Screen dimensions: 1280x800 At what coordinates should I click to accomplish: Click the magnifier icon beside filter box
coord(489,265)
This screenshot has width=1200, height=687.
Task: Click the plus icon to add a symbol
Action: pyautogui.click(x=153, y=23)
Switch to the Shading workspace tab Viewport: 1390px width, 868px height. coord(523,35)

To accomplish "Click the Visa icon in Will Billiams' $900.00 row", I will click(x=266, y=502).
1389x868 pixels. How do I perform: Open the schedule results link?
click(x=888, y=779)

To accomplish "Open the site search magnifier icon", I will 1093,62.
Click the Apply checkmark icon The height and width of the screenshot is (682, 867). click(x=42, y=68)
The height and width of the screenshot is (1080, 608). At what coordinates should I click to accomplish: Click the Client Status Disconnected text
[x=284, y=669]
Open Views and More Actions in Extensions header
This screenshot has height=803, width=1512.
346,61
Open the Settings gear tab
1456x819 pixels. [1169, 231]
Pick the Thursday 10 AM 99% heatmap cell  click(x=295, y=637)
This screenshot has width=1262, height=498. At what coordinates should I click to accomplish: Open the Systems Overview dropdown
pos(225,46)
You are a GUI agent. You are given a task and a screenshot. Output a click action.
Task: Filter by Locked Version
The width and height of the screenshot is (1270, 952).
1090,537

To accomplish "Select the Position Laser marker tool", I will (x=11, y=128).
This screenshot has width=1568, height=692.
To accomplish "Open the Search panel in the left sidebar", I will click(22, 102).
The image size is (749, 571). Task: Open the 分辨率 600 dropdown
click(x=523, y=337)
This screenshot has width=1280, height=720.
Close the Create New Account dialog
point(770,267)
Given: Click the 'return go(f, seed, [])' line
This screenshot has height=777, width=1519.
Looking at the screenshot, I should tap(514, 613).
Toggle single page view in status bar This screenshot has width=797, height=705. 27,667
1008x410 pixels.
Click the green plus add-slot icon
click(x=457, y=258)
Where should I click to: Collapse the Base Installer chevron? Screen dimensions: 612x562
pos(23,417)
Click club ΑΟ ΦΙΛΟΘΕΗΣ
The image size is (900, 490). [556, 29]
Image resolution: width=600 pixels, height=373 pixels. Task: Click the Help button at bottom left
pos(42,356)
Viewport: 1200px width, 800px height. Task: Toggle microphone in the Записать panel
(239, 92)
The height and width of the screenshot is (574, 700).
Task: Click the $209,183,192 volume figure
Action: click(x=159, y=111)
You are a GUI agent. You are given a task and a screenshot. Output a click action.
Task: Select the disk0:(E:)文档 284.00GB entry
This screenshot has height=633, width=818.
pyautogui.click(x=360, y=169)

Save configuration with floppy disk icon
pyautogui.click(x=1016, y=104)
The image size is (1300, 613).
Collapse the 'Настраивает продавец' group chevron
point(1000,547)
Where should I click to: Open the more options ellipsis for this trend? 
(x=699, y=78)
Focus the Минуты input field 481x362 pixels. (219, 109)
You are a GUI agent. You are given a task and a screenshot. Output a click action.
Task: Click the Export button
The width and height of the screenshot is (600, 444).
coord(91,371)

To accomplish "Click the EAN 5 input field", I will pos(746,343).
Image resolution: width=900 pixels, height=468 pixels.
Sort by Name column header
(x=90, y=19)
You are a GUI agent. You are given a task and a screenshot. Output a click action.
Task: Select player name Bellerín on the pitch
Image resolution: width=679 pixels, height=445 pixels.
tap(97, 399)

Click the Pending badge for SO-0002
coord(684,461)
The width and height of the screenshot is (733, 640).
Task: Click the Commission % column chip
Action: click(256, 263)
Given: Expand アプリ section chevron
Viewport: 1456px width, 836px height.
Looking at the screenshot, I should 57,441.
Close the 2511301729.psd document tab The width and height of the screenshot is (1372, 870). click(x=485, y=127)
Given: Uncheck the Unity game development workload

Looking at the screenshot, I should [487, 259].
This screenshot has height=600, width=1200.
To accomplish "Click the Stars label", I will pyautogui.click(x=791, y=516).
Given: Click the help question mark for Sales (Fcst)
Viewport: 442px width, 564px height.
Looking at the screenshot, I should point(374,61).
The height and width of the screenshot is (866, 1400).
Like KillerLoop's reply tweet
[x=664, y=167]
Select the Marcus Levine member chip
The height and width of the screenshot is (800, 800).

=-=-=

Условие задания ▸ Перепишите без изменений строки, начиная с самой первой и заканчивая строкой, в которой есть "will (x=11, y=128).", включая обе крайние.

Решённая задача ▸
Screen dimensions: 1280x800 At what coordinates should I click to accomplish: Click the magnifier icon beside filter box
coord(489,265)
This screenshot has width=1200, height=687.
Task: Click the plus icon to add a symbol
Action: pyautogui.click(x=153, y=23)
Switch to the Shading workspace tab Viewport: 1390px width, 868px height. coord(523,35)

To accomplish "Click the Visa icon in Will Billiams' $900.00 row", I will click(x=266, y=502).
1389x868 pixels. How do I perform: Open the schedule results link?
click(x=888, y=779)

To accomplish "Open the site search magnifier icon", I will 1093,62.
Click the Apply checkmark icon The height and width of the screenshot is (682, 867). click(x=42, y=68)
The height and width of the screenshot is (1080, 608). At what coordinates should I click to accomplish: Click the Client Status Disconnected text
[x=284, y=669]
Open Views and More Actions in Extensions header
This screenshot has height=803, width=1512.
346,61
Open the Settings gear tab
1456x819 pixels. [1169, 231]
Pick the Thursday 10 AM 99% heatmap cell  click(x=295, y=637)
This screenshot has width=1262, height=498. At what coordinates should I click to accomplish: Open the Systems Overview dropdown
pos(225,46)
You are a GUI agent. You are given a task and a screenshot. Output a click action.
Task: Filter by Locked Version
The width and height of the screenshot is (1270, 952).
1090,537

To accomplish "Select the Position Laser marker tool", I will (x=11, y=128).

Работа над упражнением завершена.